Fourth, the United States should support measures aimed at reducing LNG prices in the Asia-Pacific to make LNG more competitive with Russian pipeline gas. The price of natural gas in the Asia-Pacific is mostly indexed to oil or oil products. In order for consumers to enjoy a competitive gas market, pricing should be indexed to spot prices that are tied more closely with supply and demand fundamentals in the region (gas-to-gas competition). However, despite the fact that the Asia-Pacific is the second largest gas market in the world, it lacks a single natural gas trading hub to facilitate the transparent exchange of the commodity and provide more competitive prices. The amount of gas currently traded via pipelines is very limited, and the market relies increasingly on LNG, which is more conducive to gas-to-gas competition. If Russia succeeds in carrying out its pipeline strategy this will undermine the prospects of an Asian trading hub, as pipeline gas is more likely to be tied to oil. This will result in perpetuation of the oil indexation to the detriment of the region’s economies. Unsurprisingly, both OPEC and the Gas Exporters Country Forum (of which Russia is a member) endorsed oil indexation as the preferred pricing scheme to trade natural gas. The United States should work with the governments of the Asia-Pacific—China, Japan and South Korea—to gradually shift the gas market toward gas-to-gas competition and toward the establishment of at least one regional trading hub. This will not happen overnight but the intention and vision should be articulated in order to steer investments in natural gas infrastructure and to facilitate the emergence of a competitive and transparent market.

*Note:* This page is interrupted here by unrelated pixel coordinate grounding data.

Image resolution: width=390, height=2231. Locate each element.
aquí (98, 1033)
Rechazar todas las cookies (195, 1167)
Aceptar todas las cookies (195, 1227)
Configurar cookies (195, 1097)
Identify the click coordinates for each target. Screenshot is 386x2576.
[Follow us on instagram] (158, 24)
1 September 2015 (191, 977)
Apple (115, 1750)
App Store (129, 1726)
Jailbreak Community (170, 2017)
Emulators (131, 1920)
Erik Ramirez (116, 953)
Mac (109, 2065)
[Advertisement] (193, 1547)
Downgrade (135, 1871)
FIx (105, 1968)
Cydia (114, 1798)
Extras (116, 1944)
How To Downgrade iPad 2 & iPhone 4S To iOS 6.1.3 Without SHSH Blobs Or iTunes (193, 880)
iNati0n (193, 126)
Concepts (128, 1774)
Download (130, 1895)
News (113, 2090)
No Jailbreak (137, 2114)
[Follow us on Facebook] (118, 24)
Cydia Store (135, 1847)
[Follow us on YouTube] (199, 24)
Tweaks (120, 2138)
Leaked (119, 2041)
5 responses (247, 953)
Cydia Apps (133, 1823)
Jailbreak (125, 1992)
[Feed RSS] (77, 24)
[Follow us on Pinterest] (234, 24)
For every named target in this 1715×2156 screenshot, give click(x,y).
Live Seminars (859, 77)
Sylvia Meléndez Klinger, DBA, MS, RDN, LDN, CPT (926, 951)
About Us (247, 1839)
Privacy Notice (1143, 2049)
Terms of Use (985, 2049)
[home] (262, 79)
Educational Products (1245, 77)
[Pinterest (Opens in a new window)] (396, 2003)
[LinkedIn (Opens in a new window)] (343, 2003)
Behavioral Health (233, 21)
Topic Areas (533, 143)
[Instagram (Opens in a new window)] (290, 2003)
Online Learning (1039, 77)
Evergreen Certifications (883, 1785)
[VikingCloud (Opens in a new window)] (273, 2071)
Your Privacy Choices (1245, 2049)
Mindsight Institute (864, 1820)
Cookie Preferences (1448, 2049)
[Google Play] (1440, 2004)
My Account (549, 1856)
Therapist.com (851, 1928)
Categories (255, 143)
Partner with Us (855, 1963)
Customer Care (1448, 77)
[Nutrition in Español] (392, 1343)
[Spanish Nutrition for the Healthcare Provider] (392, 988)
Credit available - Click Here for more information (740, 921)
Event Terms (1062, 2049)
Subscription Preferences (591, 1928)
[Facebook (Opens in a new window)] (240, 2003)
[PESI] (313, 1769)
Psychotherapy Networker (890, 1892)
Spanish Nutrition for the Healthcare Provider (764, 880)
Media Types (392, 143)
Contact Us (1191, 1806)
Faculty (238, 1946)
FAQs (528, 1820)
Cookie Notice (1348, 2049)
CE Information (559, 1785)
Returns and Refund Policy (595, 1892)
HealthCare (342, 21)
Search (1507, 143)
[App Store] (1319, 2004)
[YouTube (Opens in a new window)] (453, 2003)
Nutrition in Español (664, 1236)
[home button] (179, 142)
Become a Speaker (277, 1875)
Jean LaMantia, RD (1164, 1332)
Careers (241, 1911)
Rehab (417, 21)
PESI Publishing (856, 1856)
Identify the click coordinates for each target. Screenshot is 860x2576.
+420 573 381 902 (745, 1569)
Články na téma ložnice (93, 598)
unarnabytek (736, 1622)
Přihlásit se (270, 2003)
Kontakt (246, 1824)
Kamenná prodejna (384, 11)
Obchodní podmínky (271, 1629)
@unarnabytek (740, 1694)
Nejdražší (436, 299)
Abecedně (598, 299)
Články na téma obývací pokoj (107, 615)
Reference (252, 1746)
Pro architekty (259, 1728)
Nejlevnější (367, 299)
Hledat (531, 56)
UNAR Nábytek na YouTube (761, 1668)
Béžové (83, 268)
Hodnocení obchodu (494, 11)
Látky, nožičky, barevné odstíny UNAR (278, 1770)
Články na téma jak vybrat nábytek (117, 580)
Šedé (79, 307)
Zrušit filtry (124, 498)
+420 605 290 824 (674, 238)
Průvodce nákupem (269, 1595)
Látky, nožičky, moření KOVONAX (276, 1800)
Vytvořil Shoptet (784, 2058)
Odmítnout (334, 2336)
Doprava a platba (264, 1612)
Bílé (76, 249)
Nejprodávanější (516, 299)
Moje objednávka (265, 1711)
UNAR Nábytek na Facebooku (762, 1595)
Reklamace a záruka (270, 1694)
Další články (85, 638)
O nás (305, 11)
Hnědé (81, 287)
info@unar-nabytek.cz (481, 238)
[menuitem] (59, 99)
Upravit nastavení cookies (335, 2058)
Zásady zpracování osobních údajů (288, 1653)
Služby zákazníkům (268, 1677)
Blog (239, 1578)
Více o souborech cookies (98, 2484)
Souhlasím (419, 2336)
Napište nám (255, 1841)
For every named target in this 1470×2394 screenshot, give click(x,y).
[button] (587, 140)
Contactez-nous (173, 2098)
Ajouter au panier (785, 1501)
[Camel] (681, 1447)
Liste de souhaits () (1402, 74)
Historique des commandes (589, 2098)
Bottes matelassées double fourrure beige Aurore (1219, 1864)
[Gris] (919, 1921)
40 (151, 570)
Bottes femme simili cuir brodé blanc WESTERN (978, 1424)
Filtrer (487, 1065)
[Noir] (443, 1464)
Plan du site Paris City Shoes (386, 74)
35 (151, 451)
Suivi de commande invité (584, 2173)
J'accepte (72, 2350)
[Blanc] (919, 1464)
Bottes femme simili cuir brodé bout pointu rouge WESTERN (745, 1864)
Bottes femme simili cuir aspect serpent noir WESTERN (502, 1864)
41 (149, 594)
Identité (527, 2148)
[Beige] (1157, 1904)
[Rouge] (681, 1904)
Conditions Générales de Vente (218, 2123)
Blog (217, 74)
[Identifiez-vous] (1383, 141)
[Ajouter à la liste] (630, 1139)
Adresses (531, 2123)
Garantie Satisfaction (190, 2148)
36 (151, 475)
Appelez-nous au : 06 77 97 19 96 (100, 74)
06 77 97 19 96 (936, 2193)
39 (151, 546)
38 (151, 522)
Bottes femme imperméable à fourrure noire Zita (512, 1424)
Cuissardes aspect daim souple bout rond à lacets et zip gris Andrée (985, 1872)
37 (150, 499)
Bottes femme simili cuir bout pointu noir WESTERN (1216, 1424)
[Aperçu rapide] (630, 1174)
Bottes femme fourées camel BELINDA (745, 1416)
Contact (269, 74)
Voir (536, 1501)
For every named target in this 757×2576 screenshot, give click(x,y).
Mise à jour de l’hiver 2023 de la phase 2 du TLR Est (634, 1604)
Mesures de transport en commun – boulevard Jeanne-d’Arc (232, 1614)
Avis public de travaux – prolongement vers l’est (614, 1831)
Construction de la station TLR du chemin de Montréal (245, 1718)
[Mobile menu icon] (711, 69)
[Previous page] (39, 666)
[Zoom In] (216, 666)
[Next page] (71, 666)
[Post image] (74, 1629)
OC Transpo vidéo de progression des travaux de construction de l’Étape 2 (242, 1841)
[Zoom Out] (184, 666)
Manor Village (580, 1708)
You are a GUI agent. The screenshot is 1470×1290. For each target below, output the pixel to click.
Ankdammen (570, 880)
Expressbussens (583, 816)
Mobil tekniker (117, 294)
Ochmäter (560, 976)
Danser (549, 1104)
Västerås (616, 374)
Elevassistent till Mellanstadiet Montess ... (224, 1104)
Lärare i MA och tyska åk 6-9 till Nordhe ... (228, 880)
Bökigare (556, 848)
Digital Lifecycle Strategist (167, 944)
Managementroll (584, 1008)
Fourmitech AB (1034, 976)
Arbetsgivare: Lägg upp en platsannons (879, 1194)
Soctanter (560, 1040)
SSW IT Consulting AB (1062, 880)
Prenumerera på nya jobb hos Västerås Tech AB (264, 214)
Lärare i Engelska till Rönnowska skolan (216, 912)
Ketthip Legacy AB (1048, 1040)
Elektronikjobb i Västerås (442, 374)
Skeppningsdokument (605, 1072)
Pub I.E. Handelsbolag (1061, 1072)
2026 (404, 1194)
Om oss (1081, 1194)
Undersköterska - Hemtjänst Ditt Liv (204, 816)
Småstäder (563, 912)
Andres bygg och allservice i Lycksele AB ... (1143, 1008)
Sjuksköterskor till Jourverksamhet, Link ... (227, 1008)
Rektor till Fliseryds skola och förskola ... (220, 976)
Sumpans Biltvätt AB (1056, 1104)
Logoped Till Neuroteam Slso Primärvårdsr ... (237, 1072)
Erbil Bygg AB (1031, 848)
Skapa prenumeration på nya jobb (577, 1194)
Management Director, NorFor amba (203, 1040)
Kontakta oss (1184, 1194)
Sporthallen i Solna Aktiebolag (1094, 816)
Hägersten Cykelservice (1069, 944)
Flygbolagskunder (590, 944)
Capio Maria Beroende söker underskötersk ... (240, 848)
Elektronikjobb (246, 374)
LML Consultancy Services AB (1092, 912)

Finally, Washington should strive to include China and India as members of the International Energy Agency (IEA), even though those two countries are not members of the OECD and therefore technically not eligible for IEA membership. Being part of a multinational energy-security mechanism would strengthen China and India’s connection to the club of rich industrialized democracies instead of to Russia, whose application for OECD has been suspended in light of its recent behavior

Transnational pipelines are the contour lines of geopolitics in the twenty-first century. Russia’s design is now apparent to all. America needs to show it has one as well.

Gal Luft is co-director of the Institute for the Analysis of Global Security and a senior adviser to the United States Energy Security Council. He is also co-chairman of the Global Forum on Energy Security.